Val di Non – Doppio appuntamento per la Soprintendenza per i Beni Storico-artistici, librari e archivistici, che nell’illustrare i più importanti restauri in corso ha anticipato il progetto della mostra “Tesori dal passato. Arte e storia in dieci anni di acquisizioni” in programma dal prossimo giugno tra Trento e Sanzeno, quindi tra il capoluogo e la Val di Non: un saggio della ricchezza e della varietà dei manufatti entrati a far parte del nostro patrimonio storico-artistico e riportati all’antico splendore dal lavoro paziente dei restauratori.
Nel Laboratorio di restauro storico-artistico della Soprintendenza per i Beni storico-artistici, librari e archivistici fervono le attività. Tutte le più aggiornate tecniche di analisi – radiografie, osservazione mediante spettrometro a fluorescenza, indagini chimico-stratigrafiche, sondaggi xilologici e dendrocronologici dei materiali lignei – vengono messe a frutto per comprendere a fondo le vicende conservative dei più svariati manufatti storico-artistici e demoantropologici e individuare la miglior “cura” dei danni apportati dal tempo o dall’uomo, contrastati grazie a uno stretto intreccio di abilità tecniche e conoscenze scientifiche.
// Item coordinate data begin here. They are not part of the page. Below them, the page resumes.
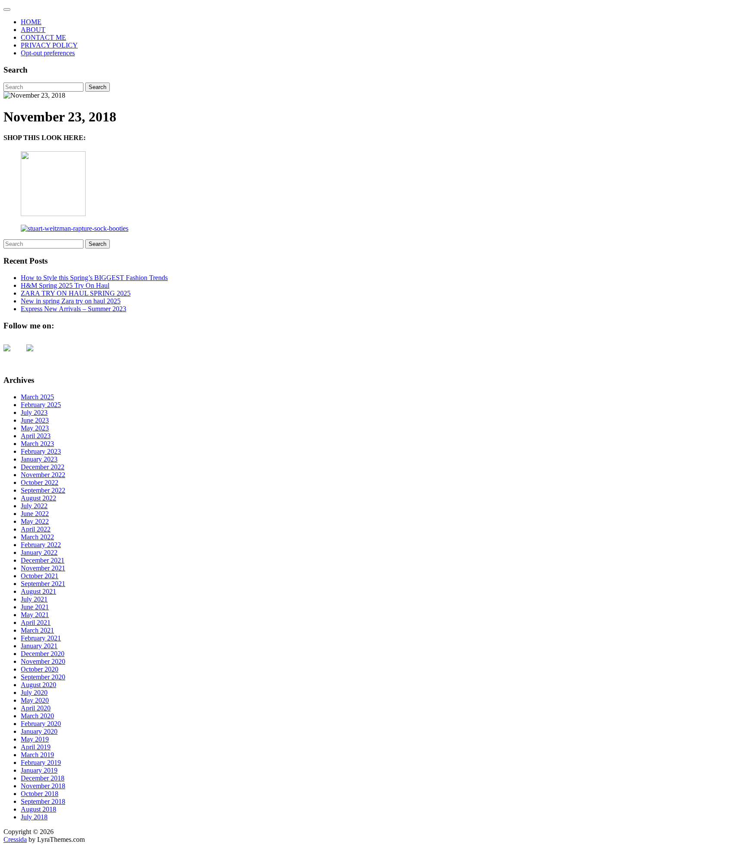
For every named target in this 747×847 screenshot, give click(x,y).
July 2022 (34, 505)
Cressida (15, 839)
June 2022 (35, 513)
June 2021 (35, 607)
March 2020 (37, 716)
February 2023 (41, 451)
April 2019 (36, 747)
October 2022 (39, 482)
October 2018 (39, 793)
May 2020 (35, 700)
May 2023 (35, 428)
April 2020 (36, 708)
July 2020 (34, 692)
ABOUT (33, 29)
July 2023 (34, 412)
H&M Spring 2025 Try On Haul (65, 285)
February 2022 (41, 544)
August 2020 (38, 684)
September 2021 (43, 583)
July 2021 (34, 599)
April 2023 (36, 435)
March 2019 (37, 754)
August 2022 (38, 498)
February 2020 (41, 723)
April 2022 (36, 529)
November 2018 (43, 786)
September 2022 (43, 490)
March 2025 (37, 397)
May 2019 (35, 739)
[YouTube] (13, 354)
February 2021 (41, 638)
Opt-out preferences (48, 53)
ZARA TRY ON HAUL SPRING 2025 (76, 293)
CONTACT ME (43, 37)
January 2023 (39, 459)
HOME (31, 21)
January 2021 (39, 646)
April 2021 (36, 622)
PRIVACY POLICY (49, 45)
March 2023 (37, 443)
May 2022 (35, 521)
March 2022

Quest’anno il tradizionale appuntamento primaverile di presentazione delle più significative attività del Laboratorio è stato anche l’occasione per un’anticipazione sulla grande mostra “Tesori dal passato. Arte e storia in dieci anni di acquisizioni”,dedicata alle preziose testimonianze, sino ad oggi sconosciute, entrate a far parte del patrimonio pubblico per acquisto o donazione. Tra i circa 500 beni raccolti nell’ultimo decennio si annoverano quadri e sculture, ma anche libri, tessuti, oreficerie, arredi e oggetti di uso quotidiano databili dal tardo medioevo alla prima metà del XX secolo. Un’accurata selezione di questi tesori si potrà ammirare, nel corso dell’estate, nelle sale di Casa de Gentili a Sanzeno, in Val di Non. Gli spazi di Torre Vanga a Trento accoglieranno invece, dall’autunno, gli oggetti più legati alla storia e alla memoria del capoluogo.
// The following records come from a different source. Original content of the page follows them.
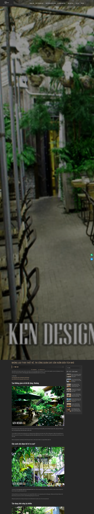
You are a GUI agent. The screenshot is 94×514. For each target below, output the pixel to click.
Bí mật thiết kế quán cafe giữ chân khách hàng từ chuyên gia (76, 400)
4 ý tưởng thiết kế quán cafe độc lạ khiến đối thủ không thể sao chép (76, 395)
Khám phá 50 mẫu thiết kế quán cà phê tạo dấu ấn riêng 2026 (76, 375)
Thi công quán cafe (61, 3)
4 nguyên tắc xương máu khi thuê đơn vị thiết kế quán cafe (76, 390)
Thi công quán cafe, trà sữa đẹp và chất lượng (20, 377)
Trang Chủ (32, 3)
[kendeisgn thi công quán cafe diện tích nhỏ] (38, 466)
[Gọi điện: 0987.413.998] (91, 255)
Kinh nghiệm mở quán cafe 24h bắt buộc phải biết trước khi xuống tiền (76, 409)
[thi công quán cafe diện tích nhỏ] (38, 406)
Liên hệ (82, 3)
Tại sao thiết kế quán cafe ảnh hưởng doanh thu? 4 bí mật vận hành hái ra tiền (76, 405)
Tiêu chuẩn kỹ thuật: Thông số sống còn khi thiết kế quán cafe (76, 385)
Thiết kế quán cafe (39, 3)
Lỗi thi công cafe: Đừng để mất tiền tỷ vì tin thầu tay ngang (76, 380)
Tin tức (77, 3)
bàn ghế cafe (71, 3)
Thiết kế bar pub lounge (51, 3)
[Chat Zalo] (91, 259)
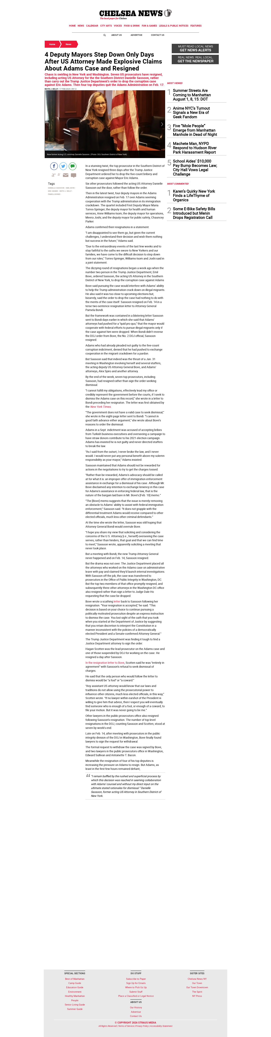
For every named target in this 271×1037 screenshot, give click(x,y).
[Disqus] (105, 842)
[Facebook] (54, 166)
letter (116, 601)
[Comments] (72, 166)
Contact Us (157, 34)
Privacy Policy (142, 1025)
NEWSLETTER (201, 3)
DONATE (218, 3)
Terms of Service (126, 1025)
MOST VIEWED (174, 83)
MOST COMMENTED (178, 183)
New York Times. (100, 406)
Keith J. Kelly (51, 89)
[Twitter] (63, 166)
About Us (116, 34)
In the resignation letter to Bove (104, 662)
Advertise (136, 34)
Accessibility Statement (161, 1025)
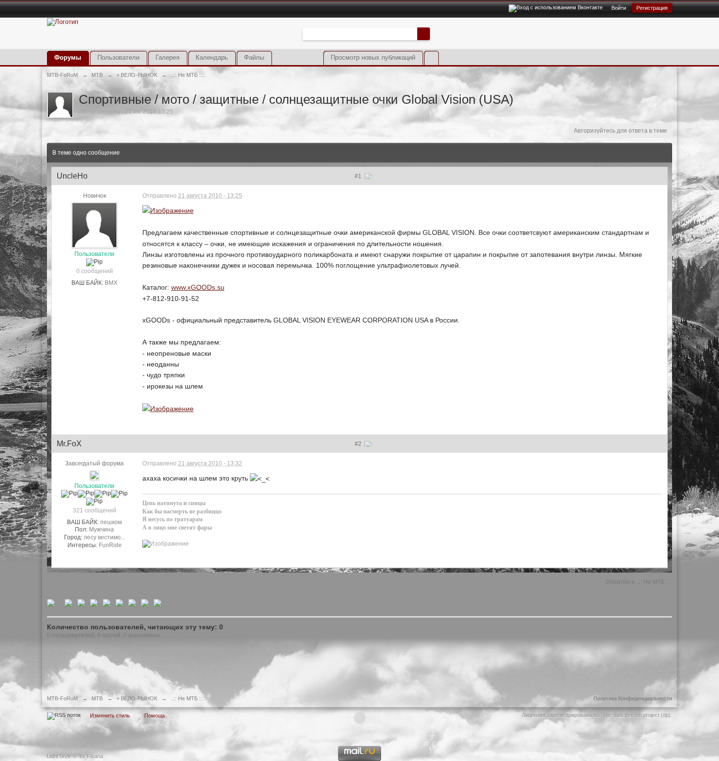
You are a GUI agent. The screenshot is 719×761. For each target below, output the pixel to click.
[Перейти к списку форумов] (62, 21)
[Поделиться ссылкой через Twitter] (51, 602)
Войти (618, 8)
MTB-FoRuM (62, 698)
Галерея (168, 57)
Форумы (67, 57)
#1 (359, 176)
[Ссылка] (168, 210)
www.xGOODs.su (198, 287)
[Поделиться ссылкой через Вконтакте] (94, 602)
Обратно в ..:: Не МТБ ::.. (639, 581)
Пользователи (118, 57)
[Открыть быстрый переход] (431, 58)
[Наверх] (359, 718)
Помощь (154, 715)
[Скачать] (157, 602)
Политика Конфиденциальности (632, 698)
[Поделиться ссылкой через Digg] (68, 602)
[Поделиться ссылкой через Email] (132, 602)
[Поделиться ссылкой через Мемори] (107, 602)
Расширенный (436, 33)
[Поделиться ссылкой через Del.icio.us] (81, 602)
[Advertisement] (557, 40)
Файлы (254, 57)
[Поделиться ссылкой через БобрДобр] (119, 602)
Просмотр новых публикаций (373, 57)
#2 (359, 443)
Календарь (212, 57)
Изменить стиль (110, 715)
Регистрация (652, 8)
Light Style (59, 756)
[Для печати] (145, 602)
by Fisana (91, 756)
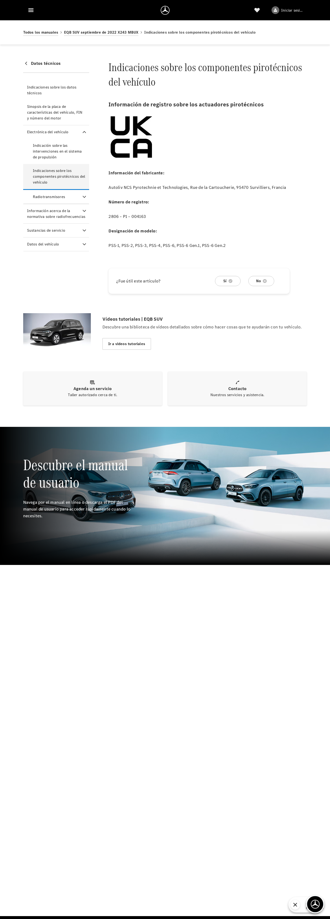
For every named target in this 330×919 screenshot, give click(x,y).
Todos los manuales (40, 32)
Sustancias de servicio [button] (46, 230)
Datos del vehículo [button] (43, 244)
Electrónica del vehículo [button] (48, 131)
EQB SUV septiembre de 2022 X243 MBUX (101, 32)
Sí (224, 280)
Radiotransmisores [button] (49, 196)
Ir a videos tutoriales (126, 343)
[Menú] (31, 10)
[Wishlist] (257, 10)
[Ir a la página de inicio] (165, 10)
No (258, 280)
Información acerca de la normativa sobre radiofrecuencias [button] (56, 213)
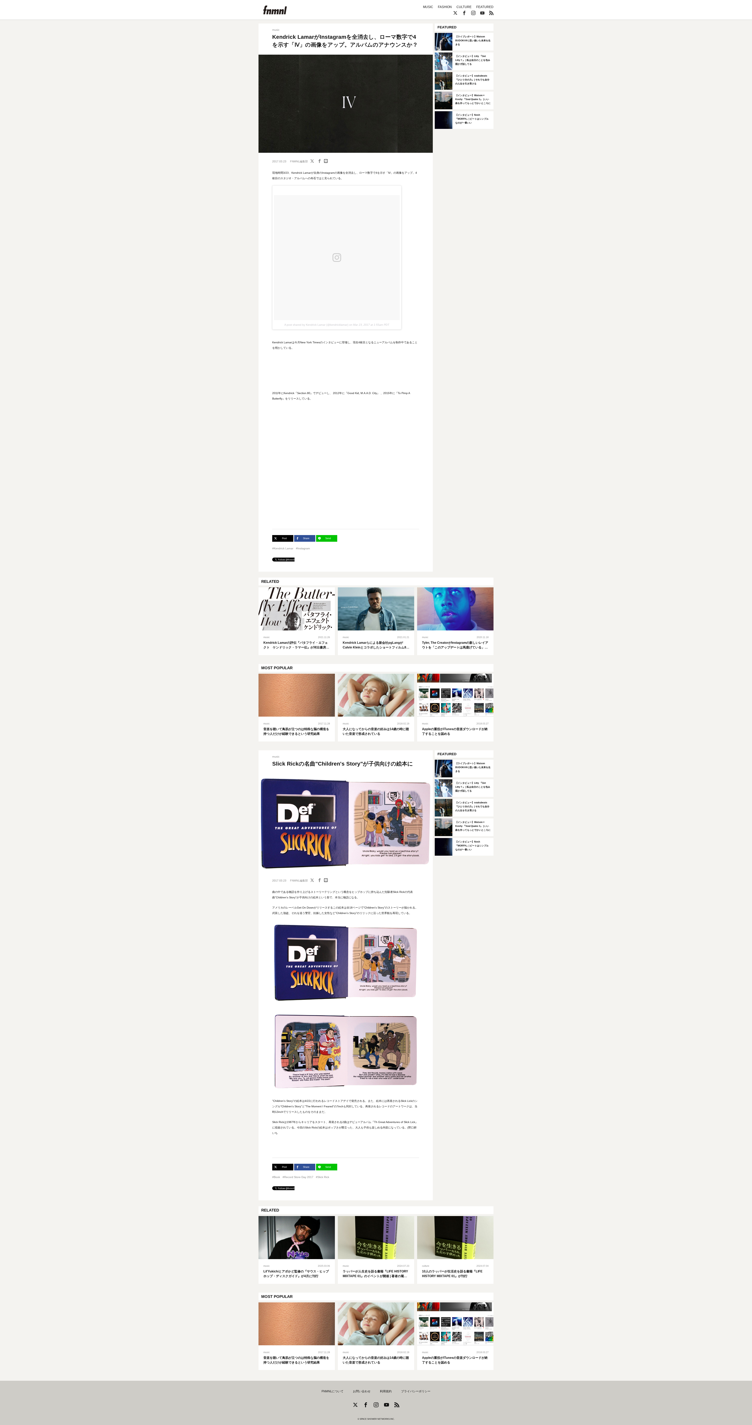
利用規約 (386, 1391)
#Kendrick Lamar (282, 548)
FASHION (445, 7)
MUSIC (428, 7)
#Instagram (303, 548)
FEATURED (485, 7)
Molti dei pezzi acquisiti e selezionati per la mostra in queste settimane sono oggetto di indagini multidisciplinari e delicati restauri che contribuiscono in modo determinante alla conoscenza del contesto culturale e della storia di ogni manufatto, riportato all’antico splendore.
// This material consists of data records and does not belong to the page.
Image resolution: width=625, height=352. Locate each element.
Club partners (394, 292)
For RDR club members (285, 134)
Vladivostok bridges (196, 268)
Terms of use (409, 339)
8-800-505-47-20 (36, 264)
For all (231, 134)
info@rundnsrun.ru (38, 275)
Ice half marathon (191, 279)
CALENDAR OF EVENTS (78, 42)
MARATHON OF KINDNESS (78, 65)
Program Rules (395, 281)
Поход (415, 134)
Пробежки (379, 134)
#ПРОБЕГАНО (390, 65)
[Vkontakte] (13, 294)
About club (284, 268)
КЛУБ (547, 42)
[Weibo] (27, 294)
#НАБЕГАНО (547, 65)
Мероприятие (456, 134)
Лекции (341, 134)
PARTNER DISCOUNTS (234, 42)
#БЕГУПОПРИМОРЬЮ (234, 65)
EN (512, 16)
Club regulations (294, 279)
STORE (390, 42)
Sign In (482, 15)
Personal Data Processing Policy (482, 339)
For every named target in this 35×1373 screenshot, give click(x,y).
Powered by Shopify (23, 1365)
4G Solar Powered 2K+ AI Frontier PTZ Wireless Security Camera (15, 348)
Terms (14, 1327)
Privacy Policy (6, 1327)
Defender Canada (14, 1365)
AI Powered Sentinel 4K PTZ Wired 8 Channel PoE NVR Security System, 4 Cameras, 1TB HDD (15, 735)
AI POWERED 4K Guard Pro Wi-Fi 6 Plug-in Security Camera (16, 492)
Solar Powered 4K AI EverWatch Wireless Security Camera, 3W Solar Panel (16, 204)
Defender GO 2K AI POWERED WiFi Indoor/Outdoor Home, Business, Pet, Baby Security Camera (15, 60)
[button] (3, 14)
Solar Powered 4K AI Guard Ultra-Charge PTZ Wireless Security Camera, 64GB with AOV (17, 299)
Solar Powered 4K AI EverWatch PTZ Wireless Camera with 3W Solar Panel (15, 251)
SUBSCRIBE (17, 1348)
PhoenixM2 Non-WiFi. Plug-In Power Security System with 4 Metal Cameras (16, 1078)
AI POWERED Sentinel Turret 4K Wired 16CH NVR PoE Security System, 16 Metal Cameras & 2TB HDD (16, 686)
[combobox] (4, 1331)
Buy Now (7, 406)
I lavori sono stati presentati questa mattina dalla dirigente della Soprintendenza, Laura Dal Prà, che ha evidenziato l’attività di équipe altamente specializzata che caratterizza una struttura vitalmente presente sul territorio, impegnata non solo per il controllo e la salvaguardia del patrimonio culturale diffuso, ma anche per l’incremento del patrimonio provinciale attraverso il recupero di importanti testimonianze disperse. I dettagli degli interventi sono stati illustrati dai restauratori Antonello Pandolfo, Francesca Raffaelli e Maria Luisa Tomasi, mentre il chimico Stefano Volpin ha messo a fuoco il tema delle analisi diagnostiche preliminari. Luciana Giacomelli, storica dell’arte, ha anticipato le date e il progetto della mostra in programma: un saggio dell’esuberante varietà del patrimonio storico-artistico e del paziente lavoro quotidiano svolto dall’amministrazione per la tutela di questo complesso mosaico di arte e civiltà. Come ha concluso Laura Dal Prà: “l’opera coordinata dei funzionari e dei restauratori è assolutamente preziosa: materiali sofferenti dal punto di vista del degrado sono riportati a nuova leggibilità, ed opere, sottovalutate proprio per la loro conservazione e ignorate, vengono restituite criticamente ad artisti locali e non, con datazioni, individuazione di committenti e contesti storici, ridando spessore storico e, non di rado, portando a ritocchi di stima iniziale di un certo livello. Dopo la mostra, le opere saranno assegnate alle istituzioni museali provinciali in base ai loro ambiti specialistici, in primis il Castello del Buonconsiglio, museo vocato fin dalla sua fondazione nel 1924 al compito di conservare ed esporre le testimonianze culturali della terra trentina”.

LE OPERE IN RESTAURO

Anonimo scultore veronese, “Madonna con il Bambino”, legno intagliato dorato e policromato, inizio XVI secolo
Acquisita nel 2012 dall’antiquaria Cappelletti, alla quale era pervenuta da una collezione privata a Nago, nella zona dell’Alto Garda, è una Madonna in trono di anonimo scultore veronese, realizzata in legno intagliato dorato e policromato e databile su base stilistica entro il primo decennio del Cinquecento. Come scrive Innocenzo Bertoletti, l’opera, che mostra la Vergine in preghiera, risulta mutila del Bambino che doveva trovarsi adagiato sulle sue ginocchia. I tratti del volto, con le sopracciglia arcuate, il naso lungo e sottile e la piccola bocca che accenna un sorriso, rimandano ad una diffusa tipologia veronese attestata anche nel Trentino meridionale tra la seconda metà del Quattrocento e l’inizio del secolo successivo, qui interpretata in forme morbide e addolcite. La scultura, giunta sino a noi in condizioni di forte degrado, con perdita quasi totale della pellicola pittorica e dello strato preparatorio, è stata oggetto di approfondite indagini multidisciplinari, comprese le analisi xilologiche e dendrocronologiche eseguite sul supporto ligneo dal laboratorio del CNR Ivalsa, Istituto per la valorizzazione del legno e delle specie arboree, di San Michele all’Adige, che hanno evidenziato la compresenza di parti originali e ampi rifacimenti novecenteschi. Il complesso intervento di restauro, a cura di Francesca Raffaelli, ha risarcito le lacune solo laddove era possibile una ricostruzione non arbitraria; in particolare è stato recuperato il delicato incarnato originale del viso della Vergine. Una significativa dimostrazione di come la collaborazione tra diverse professionalità e l’utilizzo di varie tecniche analitiche permetta di comprendere meglio le vicende di un’opera e sia di fondamentale ausilio al restauro e alla conoscenza.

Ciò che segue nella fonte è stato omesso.